Name of the Vulnerable Software and Affected Versions TIBCO JasperReports Library versions up to and including 7.2.0 TIBCO JasperReports Library Community Edition versions up to and including 6.7.0 TIBCO JasperReports Library for ActiveMatrix BPM versions up to and including 6.4.21 TIBCO JasperReports Server versions up to and including 7.1.0 TIBCO JasperReports Server Community Edition versions up to and including 7.1.0 TIBCO JasperReports Server for ActiveMatrix BPM versions up to and including 6.4.3 TIBCO Jaspersoft for AWS with Multi-Tenancy versions up to and including 7.1.0 TIBCO Jaspersoft Reporting and Analytics for AWS versions up to and including 7.1.0

Description The default server implementation of TIBCO Software Inc.'s TIBCO JasperReports Library contains a directory-traversal vulnerability that may theoretically allow web server users to access contents of the host system. This issue is related to incorrect restriction of a pathname to a directory with limited access. Exploitation of this vulnerability may allow a remote attacker to disclose protected information.

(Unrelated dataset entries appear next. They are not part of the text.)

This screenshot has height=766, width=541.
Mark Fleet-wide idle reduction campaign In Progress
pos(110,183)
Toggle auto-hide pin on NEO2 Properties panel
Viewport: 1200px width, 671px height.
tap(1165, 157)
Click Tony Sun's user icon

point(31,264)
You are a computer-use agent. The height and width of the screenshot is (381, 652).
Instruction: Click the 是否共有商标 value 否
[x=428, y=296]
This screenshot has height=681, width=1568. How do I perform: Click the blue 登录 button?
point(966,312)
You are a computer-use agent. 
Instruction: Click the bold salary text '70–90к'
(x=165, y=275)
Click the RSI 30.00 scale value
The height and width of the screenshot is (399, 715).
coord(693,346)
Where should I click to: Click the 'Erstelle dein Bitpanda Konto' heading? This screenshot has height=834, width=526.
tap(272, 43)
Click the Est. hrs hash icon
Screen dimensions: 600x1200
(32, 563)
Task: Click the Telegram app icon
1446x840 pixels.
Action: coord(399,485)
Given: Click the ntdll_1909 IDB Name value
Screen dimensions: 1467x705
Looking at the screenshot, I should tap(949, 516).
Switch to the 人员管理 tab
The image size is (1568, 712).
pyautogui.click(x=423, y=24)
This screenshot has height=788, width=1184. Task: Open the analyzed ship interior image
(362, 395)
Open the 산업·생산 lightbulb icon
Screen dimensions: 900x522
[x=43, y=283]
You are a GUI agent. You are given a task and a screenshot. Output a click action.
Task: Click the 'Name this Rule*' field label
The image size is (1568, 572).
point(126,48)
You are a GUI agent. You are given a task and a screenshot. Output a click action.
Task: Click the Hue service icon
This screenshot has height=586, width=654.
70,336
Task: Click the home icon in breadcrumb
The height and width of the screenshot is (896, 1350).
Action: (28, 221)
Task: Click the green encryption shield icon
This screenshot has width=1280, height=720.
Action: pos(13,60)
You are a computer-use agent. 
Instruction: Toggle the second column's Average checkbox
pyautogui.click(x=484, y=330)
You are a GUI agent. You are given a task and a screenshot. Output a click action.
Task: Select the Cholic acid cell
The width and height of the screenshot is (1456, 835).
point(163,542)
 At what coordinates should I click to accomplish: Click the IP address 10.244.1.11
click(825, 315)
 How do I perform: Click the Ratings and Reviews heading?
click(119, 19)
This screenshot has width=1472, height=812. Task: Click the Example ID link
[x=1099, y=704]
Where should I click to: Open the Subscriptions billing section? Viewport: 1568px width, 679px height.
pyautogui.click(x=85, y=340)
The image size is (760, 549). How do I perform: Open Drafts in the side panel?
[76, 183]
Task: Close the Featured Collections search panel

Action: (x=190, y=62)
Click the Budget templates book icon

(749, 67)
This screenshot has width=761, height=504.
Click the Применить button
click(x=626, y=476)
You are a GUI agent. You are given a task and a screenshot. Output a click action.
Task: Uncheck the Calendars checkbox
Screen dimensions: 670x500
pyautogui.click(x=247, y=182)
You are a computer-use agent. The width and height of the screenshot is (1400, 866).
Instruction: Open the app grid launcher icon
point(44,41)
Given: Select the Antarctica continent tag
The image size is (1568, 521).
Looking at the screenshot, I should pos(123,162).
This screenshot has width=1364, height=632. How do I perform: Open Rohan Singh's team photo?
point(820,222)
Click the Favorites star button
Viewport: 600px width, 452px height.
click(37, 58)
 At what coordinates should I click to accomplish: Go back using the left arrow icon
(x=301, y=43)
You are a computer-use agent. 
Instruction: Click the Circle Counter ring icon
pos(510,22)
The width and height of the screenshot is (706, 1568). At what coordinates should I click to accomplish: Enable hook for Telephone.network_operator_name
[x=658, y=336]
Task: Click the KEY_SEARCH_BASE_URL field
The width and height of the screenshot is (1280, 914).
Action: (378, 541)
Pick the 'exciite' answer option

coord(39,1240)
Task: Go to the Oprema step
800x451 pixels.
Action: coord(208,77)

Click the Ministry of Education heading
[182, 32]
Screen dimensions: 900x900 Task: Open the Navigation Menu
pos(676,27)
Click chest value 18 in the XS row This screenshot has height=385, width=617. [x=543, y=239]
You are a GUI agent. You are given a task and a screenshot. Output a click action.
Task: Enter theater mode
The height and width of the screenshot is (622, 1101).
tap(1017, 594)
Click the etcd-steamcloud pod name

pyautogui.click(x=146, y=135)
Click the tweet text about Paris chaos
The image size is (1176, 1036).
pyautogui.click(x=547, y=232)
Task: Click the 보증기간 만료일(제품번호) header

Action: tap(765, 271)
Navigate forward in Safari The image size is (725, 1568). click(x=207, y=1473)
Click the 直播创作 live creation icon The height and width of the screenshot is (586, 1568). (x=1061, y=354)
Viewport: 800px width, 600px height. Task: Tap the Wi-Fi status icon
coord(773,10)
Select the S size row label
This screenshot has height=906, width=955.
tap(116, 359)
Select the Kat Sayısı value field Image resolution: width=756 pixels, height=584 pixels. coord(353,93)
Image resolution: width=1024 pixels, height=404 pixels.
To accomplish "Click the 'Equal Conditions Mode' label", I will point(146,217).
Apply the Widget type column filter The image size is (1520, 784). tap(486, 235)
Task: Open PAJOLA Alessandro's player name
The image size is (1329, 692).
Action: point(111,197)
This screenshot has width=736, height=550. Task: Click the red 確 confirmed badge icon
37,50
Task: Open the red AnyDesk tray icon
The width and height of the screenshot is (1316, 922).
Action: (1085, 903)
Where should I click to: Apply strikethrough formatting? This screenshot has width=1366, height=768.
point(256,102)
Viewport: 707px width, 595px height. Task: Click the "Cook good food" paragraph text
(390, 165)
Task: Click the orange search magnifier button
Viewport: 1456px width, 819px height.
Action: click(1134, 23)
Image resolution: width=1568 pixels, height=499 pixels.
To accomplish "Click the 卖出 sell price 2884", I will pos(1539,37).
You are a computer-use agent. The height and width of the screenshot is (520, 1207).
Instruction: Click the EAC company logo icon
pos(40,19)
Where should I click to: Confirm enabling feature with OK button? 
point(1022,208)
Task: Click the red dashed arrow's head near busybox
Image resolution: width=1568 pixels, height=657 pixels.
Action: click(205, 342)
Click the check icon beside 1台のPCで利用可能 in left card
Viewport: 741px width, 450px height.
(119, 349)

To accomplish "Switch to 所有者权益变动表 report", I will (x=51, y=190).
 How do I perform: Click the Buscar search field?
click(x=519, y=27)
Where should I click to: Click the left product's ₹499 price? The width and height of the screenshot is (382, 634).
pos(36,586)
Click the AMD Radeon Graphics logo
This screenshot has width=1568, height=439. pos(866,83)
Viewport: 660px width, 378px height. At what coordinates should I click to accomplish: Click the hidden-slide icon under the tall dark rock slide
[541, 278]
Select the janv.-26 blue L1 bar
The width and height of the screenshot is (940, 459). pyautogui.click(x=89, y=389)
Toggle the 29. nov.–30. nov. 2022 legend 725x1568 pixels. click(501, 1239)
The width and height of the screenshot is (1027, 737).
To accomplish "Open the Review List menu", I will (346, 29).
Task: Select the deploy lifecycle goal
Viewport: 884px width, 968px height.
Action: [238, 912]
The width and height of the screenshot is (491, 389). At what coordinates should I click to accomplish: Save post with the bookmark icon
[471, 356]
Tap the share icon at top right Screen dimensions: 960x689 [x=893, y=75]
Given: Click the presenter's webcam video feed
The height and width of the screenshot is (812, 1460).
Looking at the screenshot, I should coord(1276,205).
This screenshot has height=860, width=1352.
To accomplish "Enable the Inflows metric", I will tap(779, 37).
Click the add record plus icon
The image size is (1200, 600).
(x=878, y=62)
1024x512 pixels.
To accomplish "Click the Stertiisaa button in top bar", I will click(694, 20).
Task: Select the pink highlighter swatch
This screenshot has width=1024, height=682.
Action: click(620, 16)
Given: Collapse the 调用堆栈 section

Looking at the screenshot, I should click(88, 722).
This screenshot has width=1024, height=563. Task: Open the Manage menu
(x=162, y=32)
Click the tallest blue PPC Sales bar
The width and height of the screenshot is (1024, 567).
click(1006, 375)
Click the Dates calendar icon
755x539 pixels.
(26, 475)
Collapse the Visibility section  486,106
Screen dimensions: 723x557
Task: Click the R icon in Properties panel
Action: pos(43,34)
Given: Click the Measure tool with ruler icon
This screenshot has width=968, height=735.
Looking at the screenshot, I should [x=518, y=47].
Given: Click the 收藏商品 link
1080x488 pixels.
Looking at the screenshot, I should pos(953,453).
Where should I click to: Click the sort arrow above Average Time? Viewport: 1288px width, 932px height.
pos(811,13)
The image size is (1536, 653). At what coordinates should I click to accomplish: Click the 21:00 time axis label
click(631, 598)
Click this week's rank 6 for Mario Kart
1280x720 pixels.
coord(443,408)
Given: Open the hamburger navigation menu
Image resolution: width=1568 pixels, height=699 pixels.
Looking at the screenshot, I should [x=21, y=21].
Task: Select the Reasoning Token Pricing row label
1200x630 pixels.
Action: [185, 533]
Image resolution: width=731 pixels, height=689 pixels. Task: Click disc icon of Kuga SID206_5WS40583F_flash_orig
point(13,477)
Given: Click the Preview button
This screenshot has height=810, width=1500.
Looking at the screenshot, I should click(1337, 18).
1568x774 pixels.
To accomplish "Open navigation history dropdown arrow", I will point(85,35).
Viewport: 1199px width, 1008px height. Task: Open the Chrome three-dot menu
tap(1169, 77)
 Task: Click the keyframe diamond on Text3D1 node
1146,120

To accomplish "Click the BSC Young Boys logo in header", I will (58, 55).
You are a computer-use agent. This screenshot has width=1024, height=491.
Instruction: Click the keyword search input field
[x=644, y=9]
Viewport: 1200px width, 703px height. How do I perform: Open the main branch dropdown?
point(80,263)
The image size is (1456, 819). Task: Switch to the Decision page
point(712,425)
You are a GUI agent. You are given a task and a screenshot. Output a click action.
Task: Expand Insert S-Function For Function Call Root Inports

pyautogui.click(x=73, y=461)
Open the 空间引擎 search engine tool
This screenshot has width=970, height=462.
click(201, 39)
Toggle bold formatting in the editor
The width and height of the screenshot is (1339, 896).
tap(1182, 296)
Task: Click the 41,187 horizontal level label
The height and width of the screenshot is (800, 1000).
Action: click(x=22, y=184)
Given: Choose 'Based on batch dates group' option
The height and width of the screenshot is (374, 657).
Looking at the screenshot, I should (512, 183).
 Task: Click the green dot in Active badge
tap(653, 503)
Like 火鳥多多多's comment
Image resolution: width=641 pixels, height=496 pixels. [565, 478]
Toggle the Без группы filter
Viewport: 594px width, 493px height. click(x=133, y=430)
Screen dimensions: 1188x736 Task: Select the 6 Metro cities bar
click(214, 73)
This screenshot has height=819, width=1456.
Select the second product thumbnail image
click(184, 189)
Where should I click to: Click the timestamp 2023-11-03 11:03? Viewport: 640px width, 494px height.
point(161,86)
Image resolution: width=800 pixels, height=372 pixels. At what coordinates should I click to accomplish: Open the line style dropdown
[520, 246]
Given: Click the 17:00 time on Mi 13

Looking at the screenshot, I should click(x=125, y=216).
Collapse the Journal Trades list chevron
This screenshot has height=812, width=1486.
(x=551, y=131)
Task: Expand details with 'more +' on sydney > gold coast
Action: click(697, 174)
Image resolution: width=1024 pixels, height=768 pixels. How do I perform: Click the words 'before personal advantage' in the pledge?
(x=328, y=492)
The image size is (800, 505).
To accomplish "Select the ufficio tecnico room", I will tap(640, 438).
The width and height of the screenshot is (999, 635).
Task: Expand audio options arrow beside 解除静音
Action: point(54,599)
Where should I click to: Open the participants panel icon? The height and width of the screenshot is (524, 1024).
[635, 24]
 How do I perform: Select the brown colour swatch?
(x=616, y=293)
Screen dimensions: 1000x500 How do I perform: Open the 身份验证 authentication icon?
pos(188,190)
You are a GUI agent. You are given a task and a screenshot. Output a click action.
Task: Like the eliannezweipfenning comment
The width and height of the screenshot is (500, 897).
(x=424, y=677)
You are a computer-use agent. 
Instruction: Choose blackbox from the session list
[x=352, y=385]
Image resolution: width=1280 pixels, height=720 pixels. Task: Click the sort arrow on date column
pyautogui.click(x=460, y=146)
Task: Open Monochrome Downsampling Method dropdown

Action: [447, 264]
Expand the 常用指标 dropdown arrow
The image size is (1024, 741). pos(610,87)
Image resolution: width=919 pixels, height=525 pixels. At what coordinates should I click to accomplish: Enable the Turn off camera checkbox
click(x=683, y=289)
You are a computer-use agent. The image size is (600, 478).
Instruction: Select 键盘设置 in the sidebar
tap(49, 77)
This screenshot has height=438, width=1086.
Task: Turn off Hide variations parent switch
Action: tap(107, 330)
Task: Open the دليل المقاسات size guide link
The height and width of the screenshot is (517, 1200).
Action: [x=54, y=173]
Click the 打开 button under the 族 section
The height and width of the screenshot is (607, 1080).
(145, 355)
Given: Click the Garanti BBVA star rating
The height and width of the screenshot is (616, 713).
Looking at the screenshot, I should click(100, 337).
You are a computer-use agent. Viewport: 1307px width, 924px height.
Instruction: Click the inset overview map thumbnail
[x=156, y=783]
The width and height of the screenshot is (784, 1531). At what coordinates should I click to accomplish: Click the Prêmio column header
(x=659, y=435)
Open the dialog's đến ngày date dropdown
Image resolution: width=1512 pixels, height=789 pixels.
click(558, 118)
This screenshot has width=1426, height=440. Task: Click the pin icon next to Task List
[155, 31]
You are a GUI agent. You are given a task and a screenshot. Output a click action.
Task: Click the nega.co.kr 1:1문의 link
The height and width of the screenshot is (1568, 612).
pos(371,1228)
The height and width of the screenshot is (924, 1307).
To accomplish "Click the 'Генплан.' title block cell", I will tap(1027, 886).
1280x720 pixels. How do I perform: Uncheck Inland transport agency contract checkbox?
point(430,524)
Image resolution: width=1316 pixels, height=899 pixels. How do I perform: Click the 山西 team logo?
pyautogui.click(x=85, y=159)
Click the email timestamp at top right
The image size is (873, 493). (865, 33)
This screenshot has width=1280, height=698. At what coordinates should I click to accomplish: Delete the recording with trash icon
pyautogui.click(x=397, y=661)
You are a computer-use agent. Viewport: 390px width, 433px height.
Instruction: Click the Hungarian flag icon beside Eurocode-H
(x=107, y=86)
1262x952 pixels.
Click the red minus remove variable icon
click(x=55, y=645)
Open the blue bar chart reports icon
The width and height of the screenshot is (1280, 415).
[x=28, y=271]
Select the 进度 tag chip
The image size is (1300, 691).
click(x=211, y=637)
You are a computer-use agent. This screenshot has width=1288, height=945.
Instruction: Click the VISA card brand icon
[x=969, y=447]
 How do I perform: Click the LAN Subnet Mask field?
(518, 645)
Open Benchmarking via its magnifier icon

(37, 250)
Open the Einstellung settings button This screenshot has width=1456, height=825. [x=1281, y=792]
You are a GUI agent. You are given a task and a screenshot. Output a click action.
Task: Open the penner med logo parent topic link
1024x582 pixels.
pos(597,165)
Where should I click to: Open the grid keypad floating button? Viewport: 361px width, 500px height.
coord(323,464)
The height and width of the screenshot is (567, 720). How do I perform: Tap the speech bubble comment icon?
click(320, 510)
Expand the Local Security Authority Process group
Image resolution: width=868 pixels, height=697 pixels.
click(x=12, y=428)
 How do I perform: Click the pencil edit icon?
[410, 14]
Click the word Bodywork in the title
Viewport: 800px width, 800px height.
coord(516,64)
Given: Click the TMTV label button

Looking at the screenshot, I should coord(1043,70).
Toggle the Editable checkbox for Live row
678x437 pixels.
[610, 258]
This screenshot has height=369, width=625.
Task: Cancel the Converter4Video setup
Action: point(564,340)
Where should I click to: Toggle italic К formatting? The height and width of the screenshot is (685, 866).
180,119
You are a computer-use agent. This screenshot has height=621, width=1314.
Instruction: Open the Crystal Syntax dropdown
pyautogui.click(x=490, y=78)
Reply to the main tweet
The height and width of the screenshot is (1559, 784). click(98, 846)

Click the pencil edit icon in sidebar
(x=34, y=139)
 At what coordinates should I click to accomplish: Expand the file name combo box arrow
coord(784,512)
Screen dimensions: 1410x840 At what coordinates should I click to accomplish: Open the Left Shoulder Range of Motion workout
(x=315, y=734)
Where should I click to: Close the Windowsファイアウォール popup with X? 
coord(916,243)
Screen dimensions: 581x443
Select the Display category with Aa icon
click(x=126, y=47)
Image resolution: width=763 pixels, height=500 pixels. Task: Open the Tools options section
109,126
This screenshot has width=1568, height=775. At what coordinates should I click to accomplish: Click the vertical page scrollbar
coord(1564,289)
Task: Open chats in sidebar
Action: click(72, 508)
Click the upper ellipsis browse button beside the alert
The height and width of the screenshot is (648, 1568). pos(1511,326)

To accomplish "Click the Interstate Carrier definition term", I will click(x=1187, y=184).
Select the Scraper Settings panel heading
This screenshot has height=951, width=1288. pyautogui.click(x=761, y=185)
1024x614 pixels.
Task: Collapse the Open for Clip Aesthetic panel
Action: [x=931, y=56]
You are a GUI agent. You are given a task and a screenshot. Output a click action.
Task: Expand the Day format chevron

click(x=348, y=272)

Recommendations For TIBCO JasperReports Library versions up to and including 7.2.0, update to a version that includes a fix for this vulnerability. For TIBCO JasperReports Library Community Edition versions up to and including 6.7.0, update to a version that includes a fix for this vulnerability. For TIBCO JasperReports Library for ActiveMatrix BPM versions up to and including 6.4.21, update to a version that includes a fix for this vulnerability. For TIBCO JasperReports Server versions up to and including 7.1.0, update to a version that includes a fix for this vulnerability. For TIBCO JasperReports Server Community Edition versions up to and including 7.1.0, update to a version that includes a fix for this vulnerability. For TIBCO JasperReports Server for ActiveMatrix BPM versions up to and including 6.4.3, update to a version that includes a fix for this vulnerability. For TIBCO Jaspersoft for AWS with Multi-Tenancy versions up to and including 7.1.0, update to a version that includes a fix for this vulnerability. For TIBCO Jaspersoft Reporting and Analytics for AWS versions up to and including 7.1.0, update to a version that includes a fix for this vulnerability. As a temporary workaround, consider restricting access to sensitive directories and files on the host system to minimize the risk of exploitation.